There are several methods of providing generic feedback:
For assignments, lab reports:
Incorporate holistic comments online or in-class
In summative situations where double marking procedures slow down the return of feedback, which might then be too late to be useful, you could put some generic feedback online more quickly for the whole class before grades are released.
For formative or two-stage assignments with drafts, you could pre-prepare a comment sheet or slide to discuss in class. Online options work here too, although it may also increase workload in providing office hours to discuss individual issues, whereas in class you can answer questions immediately.
For MCQ exams:
When giving exam feedback, collating a spreadsheet of marks and answers to show students can reduce the amount of time going through the exam question by question. Questions that the majority of the class have answered correctly can be ignored to focus on the more problematic questions. This can also serve the purpose of trialing exam questions.
Here is a simplistic example where only questions highlighted in red were discussed because they were problematic to most students in the cohort:
Exam analytics can be more easily done online through KEATS.
This does not work as well on more subjective short essay type questions however.
Go over exams and problem sheets in class (peer instruction)

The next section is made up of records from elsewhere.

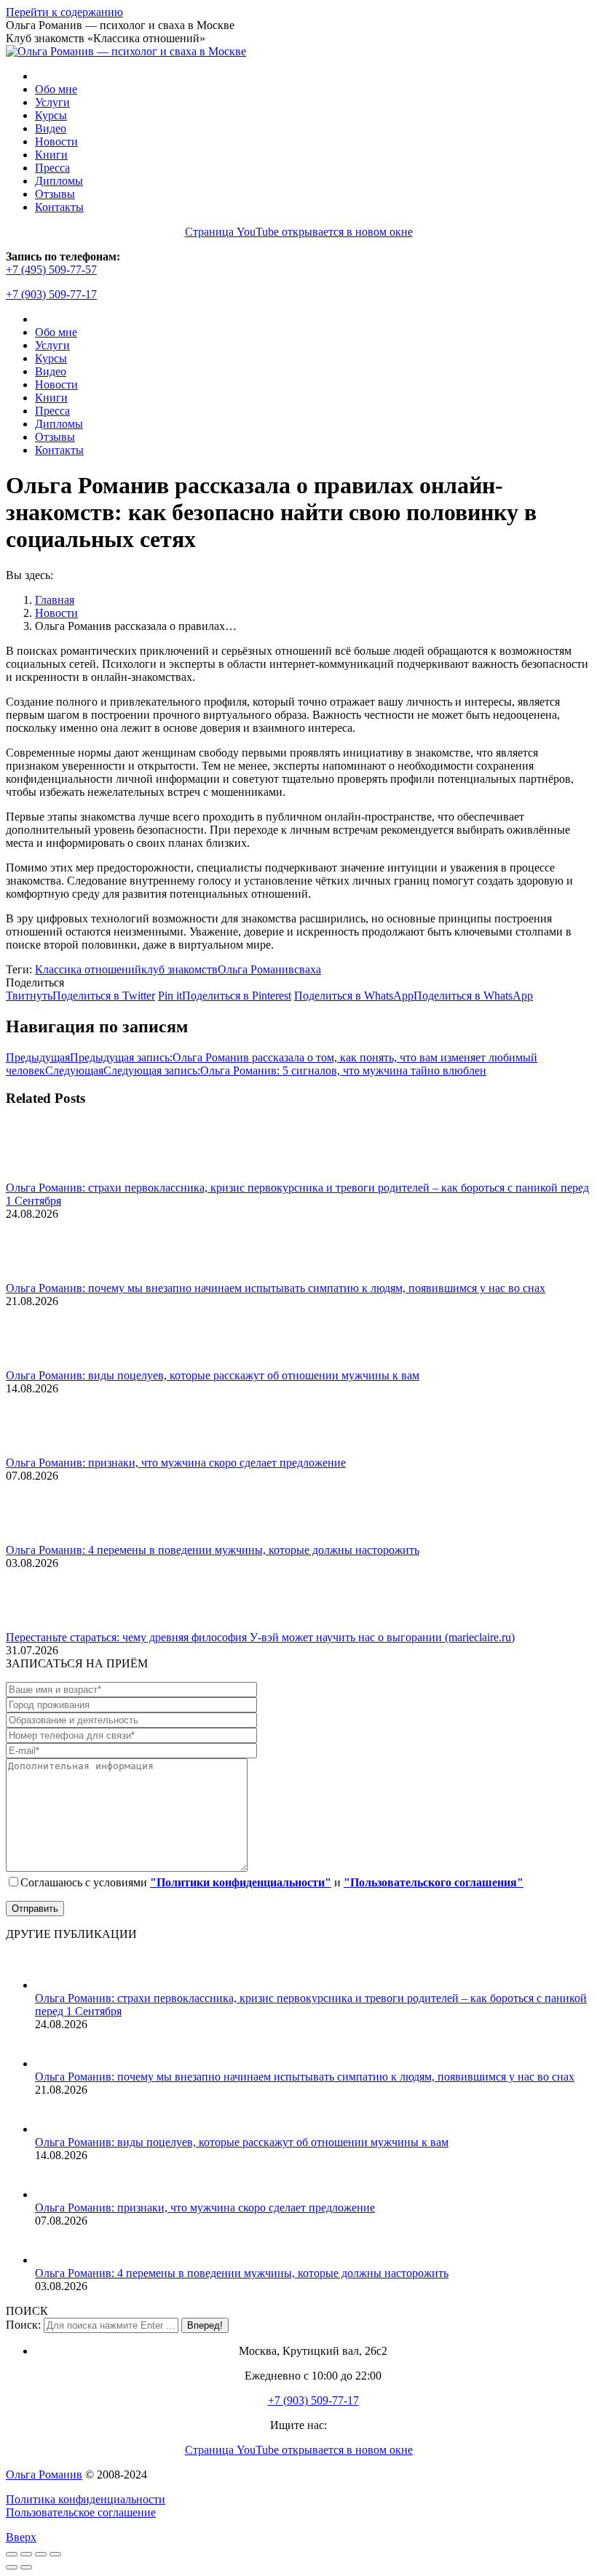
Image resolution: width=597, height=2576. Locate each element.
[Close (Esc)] (11, 2554)
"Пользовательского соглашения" (433, 1882)
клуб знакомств (179, 969)
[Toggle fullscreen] (41, 2554)
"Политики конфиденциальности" (240, 1882)
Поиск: (23, 2324)
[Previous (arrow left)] (11, 2567)
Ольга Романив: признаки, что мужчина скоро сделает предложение (176, 1462)
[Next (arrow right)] (26, 2567)
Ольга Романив (256, 969)
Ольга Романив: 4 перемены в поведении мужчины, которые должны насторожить (212, 1550)
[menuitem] (56, 89)
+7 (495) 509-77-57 (51, 269)
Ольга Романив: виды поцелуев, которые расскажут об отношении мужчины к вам (212, 1375)
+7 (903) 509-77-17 (51, 294)
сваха (307, 969)
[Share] (26, 2554)
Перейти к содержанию (64, 12)
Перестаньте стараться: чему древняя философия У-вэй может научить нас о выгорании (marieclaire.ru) (260, 1637)
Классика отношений (88, 969)
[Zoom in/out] (55, 2554)
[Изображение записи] (46, 1174)
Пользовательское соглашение (81, 2512)
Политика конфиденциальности (85, 2499)
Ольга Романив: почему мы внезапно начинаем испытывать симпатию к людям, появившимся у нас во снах (275, 1288)
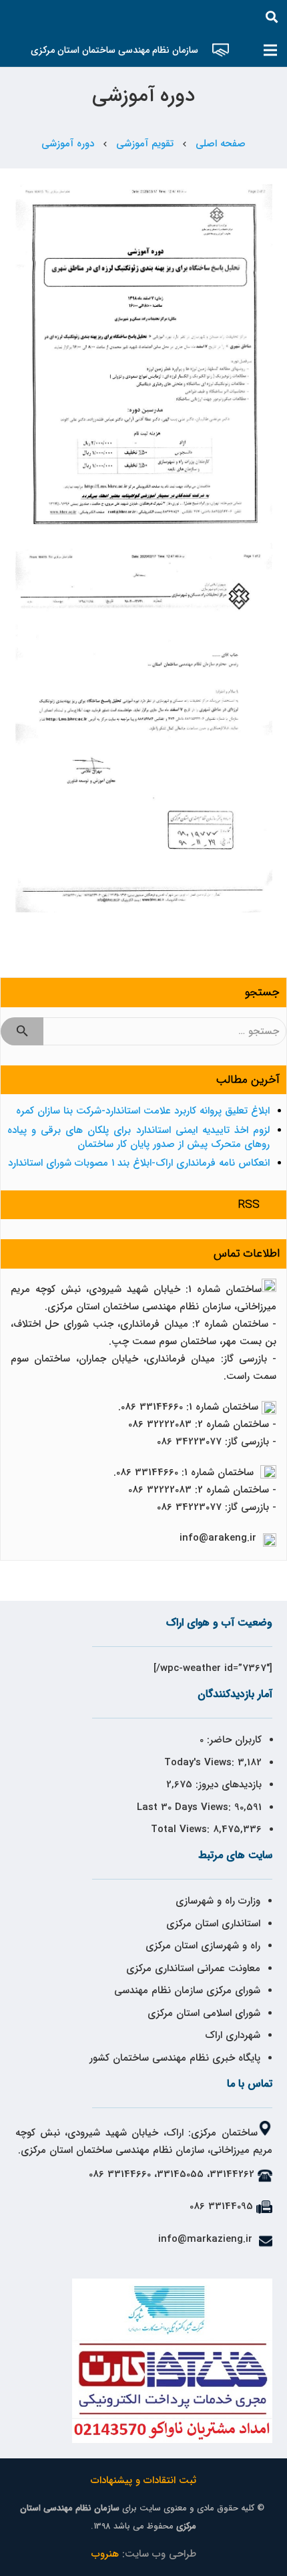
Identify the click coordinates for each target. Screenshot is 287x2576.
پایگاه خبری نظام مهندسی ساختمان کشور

An alternative to the teacher giving and explaining answers on practice or mid-term exams is for groups to peer-teach each other. The procedure can be similar to the two–stage exam where students go through answers and solve the questions in groups in class.
Answers can then be given on a sheet or slides by the teacher where students mark their own (or a partner’s) work. Any questions that whole groups did not understand can be addressed in plenary.
In order to counter cheating (if the exam is summative), it is still necessary for the teacher to go through the papers afterwards. It is better if this is done before.
Use a comments bank or pro-formas (click this link to see more information about how to do this through this resource)
How do I address potential challenges?
Do I need to make any modifications for accessibility/inclusivity? Can I build these into the design?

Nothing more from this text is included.